- **TRECHO DO DOCUMENTO**

■ ■ ■

A artesã Ana Maria Cardozo dos Santos nunca passou por uma situação tão complicada como a que vive agora. Aos 57 anos de idade, tem dependido da ajuda e doação dos filhos para sobreviver. Moradora de São Leopoldo, está acostumada a expor seu artesanato em feiras pelo Estado, atividade por ora suspensa — e sem previsão de retorno — devido à crise do novo coronavírus. “Onde tem feira, costumo ir, mas agora estou com meu artesanato todo encaixotado”, lamenta. “Não quero que os outros fiquem me dando as coisas, quero trabalhar, trabalhei uma vida inteira”. 

Para organizar suas finanças, Ana Maria abriu, em 2019, um CNPJ como microempreendedor individual (MEI). Foi com esse perfil profissional que ela fez o cadastro no aplicativo desenvolvido pelo Governo Federal, ainda no início de abril, para receber o auxílio emergencial de R$ 600 aprovado no Congresso Nacional. Na ocasião, contou com a ajuda da sobrinha para preencher os dados, enquanto a filha fez do seu marido, João Batista dos Santos, de 57 anos.

■ ■ ■

- **INSTRUÇÕES DA TAREFA**
1) Segundo o texto sobre a artesã Ana Maria, em que ano ela abriu um CNPJ como microempreendedor individual?
2) Prossiga com o texto sobre a artesã Ana Maria a partir do ponto em que ele termina.
Não é preciso consultar a listagem.

- **AMOSTRA DE DADOS**
■ ■ ■

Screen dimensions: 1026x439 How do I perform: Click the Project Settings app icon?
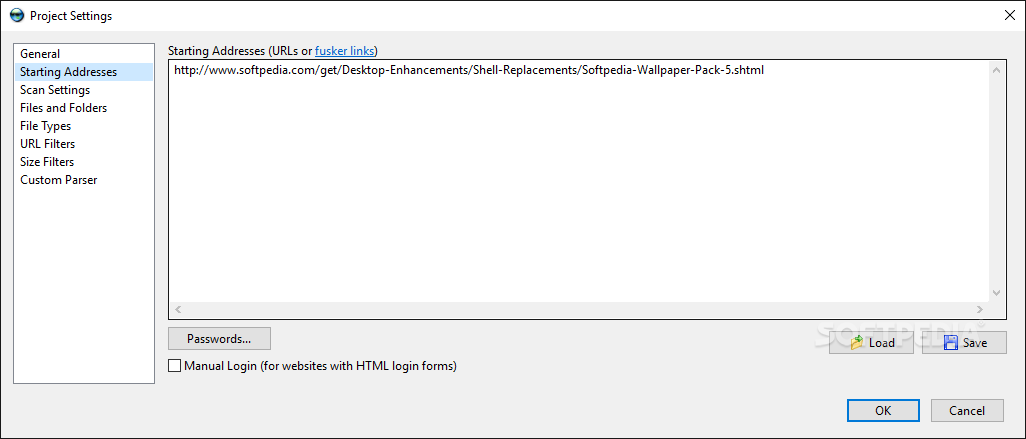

■ ■ ■

- **RESPOSTAS DOS EXERCÍCIOS**
1) Em 2019.

2)
No dia 23 de abril, a artesã e seu marido receberam a mensagem de que seus cadastros estavam “inconclusivos”. No mesmo dia refizeram o pedido, sem saber, no entanto, qual poderia ter sido o erro. “Não tinha motivo pra ser inconclusivo e (a mensagem) não dizia por quê. Não deram uma razão do porque ser inconclusivo. Seria mais fácil se dissessem, pra arrumar”, reclama Ana Maria.

O pedido dela e do marido para receber o auxílio emergencial está agora em fase de análise. “Emergencial, pra mim, é pra ontem”, afirma a artesã. “O negócio é esperar, mas a gente vai ficando nervoso… não gosto de ficar parada.”

Ana Maria diz que, pra ela, “não tem tempo ruim”, e que já conciliava o trabalho de artesanato com outros serviços, alguns “bicos”, como pintura de casa ou uma instalação de chuveiro. Todavia, neste momento, nem esses serviços têm proporcionado renda. “Agora não aparece nada, o pessoal não chama. E a gente não tem renda nenhuma, se não trabalhar, não tem.”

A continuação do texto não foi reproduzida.